● Dataset extract

***

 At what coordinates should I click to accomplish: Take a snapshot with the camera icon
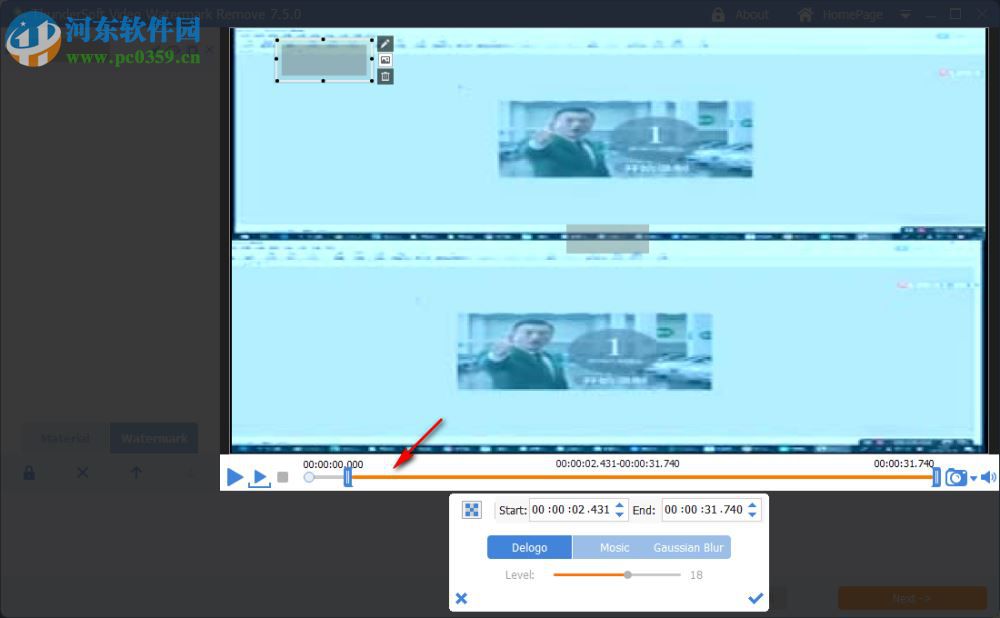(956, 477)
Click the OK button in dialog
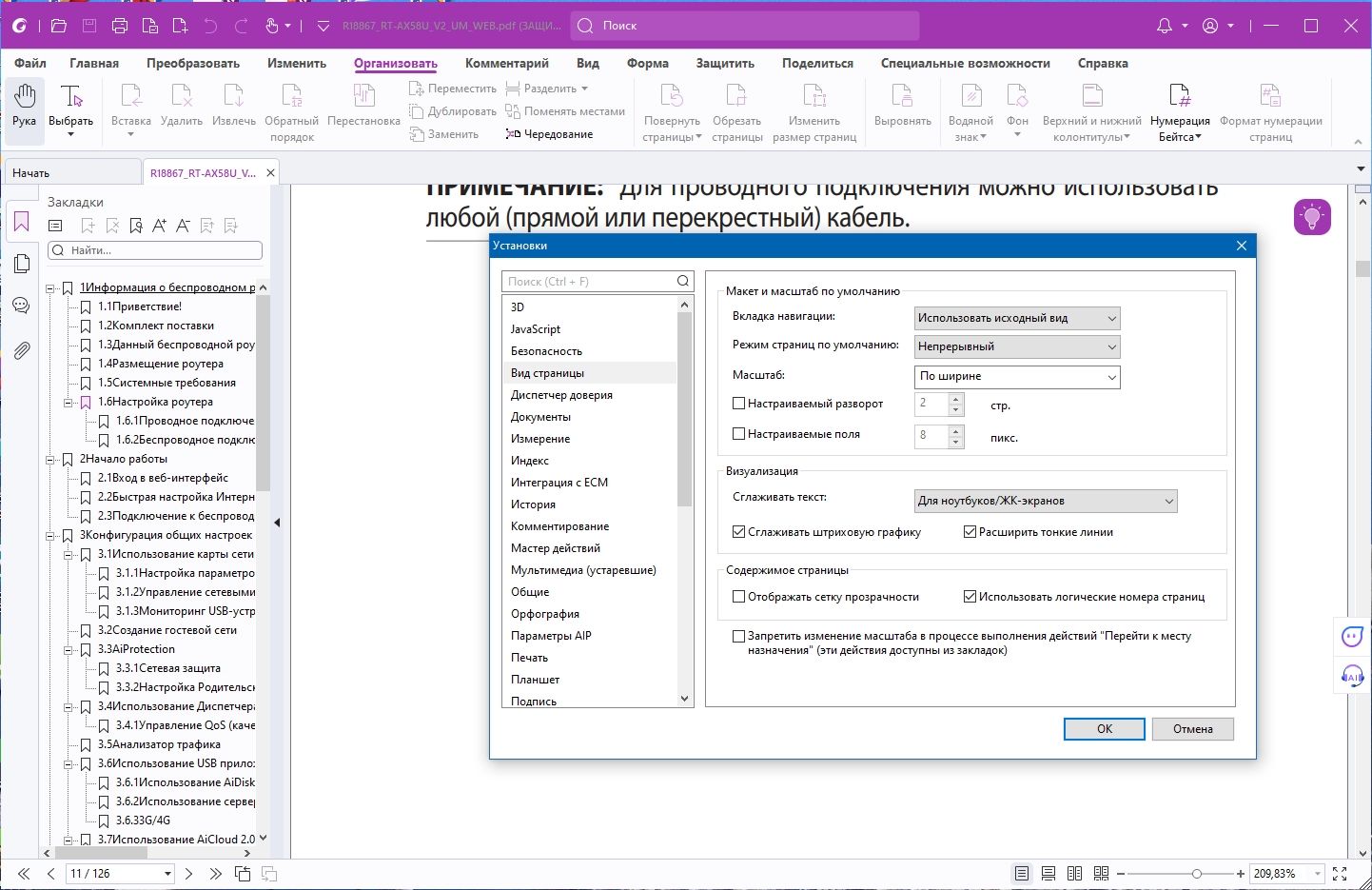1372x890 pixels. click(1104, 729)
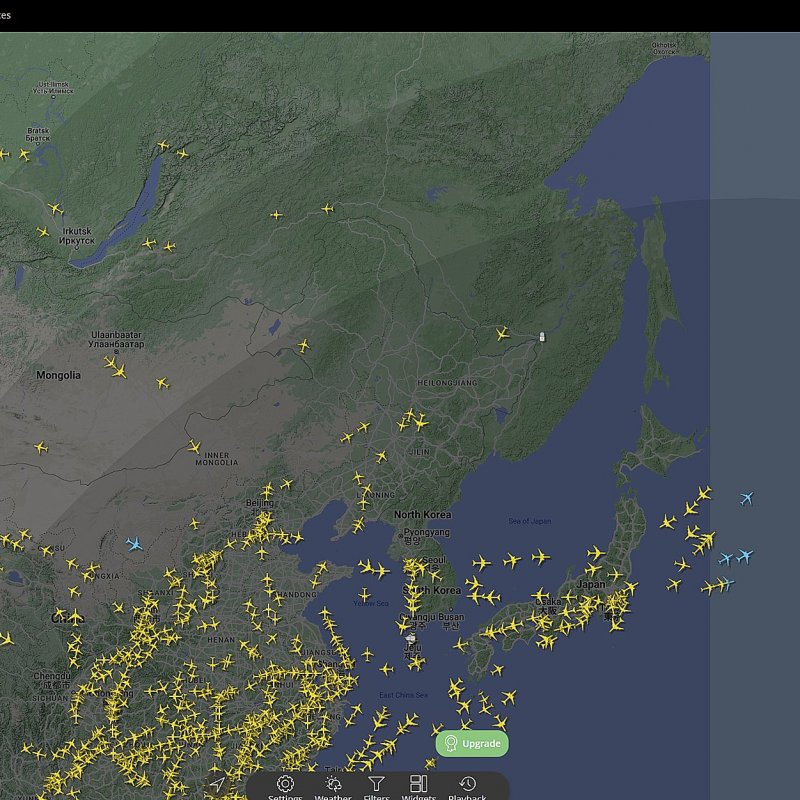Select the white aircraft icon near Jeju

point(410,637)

***

● What to produce
Quote every line of the data above verbatim, and leave the pictures out of your answer.

● Worked solution
 At what coordinates should I click to accomplish: Take a snapshot with the camera icon
(956, 477)
Click the OK button in dialog
1372x890 pixels. click(1104, 729)
Select the white aircraft icon near Jeju

point(410,637)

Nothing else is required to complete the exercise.